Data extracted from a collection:
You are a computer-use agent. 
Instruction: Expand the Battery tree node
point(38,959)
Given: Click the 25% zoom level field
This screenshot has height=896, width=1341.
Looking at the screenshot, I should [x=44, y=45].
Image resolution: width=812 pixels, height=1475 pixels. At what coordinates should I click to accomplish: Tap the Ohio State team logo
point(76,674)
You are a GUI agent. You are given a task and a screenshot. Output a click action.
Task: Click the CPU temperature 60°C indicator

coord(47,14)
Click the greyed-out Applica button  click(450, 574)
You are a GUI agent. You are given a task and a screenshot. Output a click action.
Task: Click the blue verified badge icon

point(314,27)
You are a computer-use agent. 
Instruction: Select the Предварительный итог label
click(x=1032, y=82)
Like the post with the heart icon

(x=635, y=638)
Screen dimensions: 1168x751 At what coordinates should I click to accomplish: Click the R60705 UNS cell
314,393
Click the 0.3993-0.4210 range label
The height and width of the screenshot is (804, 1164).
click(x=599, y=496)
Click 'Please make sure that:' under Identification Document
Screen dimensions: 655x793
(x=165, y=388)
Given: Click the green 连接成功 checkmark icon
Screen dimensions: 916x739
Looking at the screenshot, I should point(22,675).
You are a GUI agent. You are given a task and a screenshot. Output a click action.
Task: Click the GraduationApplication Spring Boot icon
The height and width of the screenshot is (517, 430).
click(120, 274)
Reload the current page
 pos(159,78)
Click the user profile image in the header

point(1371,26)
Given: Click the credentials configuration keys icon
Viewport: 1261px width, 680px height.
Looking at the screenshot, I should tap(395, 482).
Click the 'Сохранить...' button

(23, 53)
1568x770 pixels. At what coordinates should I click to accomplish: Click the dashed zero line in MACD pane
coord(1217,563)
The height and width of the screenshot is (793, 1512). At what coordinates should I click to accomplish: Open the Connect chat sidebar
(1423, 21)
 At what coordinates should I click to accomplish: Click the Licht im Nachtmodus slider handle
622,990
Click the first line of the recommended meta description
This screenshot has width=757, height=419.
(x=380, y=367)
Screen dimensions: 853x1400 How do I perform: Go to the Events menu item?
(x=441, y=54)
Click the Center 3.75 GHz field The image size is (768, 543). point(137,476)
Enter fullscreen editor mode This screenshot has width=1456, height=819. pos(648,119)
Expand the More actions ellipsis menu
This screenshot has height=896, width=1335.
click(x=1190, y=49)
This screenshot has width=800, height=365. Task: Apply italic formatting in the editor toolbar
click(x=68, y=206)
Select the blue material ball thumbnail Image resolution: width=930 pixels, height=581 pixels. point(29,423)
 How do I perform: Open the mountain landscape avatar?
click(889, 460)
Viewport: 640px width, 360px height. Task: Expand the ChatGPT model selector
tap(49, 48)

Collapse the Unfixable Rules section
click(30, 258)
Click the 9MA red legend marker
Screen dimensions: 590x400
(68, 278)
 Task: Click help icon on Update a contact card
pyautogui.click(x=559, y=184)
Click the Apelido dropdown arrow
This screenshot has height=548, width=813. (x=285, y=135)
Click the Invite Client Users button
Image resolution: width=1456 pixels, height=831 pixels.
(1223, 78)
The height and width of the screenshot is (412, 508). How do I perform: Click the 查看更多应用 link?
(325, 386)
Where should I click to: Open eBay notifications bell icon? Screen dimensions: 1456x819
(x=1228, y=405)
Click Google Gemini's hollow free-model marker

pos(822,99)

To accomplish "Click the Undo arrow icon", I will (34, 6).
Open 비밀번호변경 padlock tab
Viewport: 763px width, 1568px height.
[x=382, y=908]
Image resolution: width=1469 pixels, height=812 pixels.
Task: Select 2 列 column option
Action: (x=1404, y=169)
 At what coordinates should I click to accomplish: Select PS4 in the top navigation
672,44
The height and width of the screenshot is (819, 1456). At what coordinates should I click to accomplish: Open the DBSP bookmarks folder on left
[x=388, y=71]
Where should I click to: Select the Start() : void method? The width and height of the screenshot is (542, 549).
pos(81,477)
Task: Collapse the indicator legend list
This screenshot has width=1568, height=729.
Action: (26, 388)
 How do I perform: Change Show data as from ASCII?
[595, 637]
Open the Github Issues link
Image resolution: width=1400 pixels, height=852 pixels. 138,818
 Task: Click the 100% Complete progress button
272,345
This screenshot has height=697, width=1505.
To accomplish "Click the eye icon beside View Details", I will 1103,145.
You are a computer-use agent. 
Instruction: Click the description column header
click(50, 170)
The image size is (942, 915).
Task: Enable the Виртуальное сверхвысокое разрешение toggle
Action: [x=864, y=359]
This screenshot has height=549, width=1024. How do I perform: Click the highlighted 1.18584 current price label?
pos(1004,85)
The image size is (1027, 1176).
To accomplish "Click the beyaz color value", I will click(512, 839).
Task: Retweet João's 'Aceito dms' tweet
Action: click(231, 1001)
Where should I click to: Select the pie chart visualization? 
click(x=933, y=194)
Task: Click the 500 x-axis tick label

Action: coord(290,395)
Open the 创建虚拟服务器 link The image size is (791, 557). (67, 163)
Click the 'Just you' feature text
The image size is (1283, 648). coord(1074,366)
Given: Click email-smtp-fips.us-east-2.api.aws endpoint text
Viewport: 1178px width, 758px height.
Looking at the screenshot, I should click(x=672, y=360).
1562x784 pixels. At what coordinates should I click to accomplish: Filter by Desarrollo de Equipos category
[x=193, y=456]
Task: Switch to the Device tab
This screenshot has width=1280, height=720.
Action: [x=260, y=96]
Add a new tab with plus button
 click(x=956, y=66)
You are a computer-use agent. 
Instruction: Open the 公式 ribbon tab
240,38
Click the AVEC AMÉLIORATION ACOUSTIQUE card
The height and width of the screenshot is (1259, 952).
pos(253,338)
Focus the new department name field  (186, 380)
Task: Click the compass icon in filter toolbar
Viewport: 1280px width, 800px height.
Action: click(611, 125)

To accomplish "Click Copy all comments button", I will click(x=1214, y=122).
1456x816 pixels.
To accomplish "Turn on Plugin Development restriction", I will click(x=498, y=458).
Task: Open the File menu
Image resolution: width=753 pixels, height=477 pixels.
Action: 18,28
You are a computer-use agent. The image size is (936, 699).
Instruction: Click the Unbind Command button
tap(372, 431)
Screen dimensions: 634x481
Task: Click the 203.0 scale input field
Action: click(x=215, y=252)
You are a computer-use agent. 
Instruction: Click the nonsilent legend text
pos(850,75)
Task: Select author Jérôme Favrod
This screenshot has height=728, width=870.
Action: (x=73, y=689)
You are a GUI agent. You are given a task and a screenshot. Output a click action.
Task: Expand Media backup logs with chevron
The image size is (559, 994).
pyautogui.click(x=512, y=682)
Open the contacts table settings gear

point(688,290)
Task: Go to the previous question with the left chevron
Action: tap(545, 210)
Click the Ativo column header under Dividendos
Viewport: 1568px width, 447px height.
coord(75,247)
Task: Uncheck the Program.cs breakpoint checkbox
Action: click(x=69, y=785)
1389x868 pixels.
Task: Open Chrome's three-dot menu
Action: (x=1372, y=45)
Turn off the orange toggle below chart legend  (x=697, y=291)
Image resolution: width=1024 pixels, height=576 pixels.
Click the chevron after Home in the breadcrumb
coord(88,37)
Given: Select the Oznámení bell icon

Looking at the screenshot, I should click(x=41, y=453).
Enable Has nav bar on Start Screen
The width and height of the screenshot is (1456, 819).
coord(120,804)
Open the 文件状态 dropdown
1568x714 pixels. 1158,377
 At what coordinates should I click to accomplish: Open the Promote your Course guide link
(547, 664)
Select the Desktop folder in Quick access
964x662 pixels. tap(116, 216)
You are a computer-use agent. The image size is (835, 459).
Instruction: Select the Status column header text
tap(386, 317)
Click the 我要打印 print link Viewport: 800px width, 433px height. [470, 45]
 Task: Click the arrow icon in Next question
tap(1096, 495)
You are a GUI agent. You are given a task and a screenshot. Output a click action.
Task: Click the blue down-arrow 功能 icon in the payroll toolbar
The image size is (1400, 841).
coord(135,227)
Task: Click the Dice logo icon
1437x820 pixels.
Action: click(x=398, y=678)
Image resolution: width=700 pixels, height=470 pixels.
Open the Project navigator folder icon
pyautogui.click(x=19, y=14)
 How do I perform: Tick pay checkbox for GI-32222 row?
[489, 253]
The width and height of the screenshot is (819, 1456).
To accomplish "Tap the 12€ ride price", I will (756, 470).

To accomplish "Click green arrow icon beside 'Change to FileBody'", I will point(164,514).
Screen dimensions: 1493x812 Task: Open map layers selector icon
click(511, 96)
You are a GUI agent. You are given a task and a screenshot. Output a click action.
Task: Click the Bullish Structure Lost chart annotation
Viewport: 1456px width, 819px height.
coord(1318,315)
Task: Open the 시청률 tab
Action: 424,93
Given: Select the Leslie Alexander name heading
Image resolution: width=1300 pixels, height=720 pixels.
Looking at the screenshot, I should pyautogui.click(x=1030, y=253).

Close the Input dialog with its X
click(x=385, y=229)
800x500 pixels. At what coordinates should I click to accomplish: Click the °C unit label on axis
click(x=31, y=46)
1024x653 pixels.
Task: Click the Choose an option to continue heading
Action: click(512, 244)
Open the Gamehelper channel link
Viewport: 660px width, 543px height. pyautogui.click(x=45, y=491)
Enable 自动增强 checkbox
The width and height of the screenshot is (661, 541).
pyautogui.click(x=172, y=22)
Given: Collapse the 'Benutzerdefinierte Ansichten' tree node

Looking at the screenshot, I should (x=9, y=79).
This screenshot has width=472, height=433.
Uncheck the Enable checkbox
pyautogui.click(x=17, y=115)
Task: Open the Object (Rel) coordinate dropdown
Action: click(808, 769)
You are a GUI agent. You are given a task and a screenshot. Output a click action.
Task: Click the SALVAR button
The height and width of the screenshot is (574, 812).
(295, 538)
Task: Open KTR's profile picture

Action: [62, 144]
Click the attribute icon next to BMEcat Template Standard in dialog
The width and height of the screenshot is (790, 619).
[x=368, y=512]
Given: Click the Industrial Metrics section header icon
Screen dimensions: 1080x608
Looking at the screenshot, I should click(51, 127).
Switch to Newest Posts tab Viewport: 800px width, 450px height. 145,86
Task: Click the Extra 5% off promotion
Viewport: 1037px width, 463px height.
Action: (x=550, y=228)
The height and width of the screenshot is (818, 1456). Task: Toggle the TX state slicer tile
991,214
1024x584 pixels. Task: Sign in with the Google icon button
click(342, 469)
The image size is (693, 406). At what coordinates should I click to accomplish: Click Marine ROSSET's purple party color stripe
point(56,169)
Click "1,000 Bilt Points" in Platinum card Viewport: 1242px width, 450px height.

SHORT EXERCISE
Put the entries from the first line through the line containing "Looking at the screenshot, I should [x=44, y=45]." into a Markdown table with the columns Row and Line, leaving out any blank lines.

WRITTEN RESPONSE
| Row | Line |
|---|---|
| 1 | You are a computer-use agent.  |
| 2 | Instruction: Expand the Battery tree node |
| 3 | point(38,959) |
| 4 | Given: Click the 25% zoom level field |
| 5 | This screenshot has height=896, width=1341. |
| 6 | Looking at the screenshot, I should [x=44, y=45]. |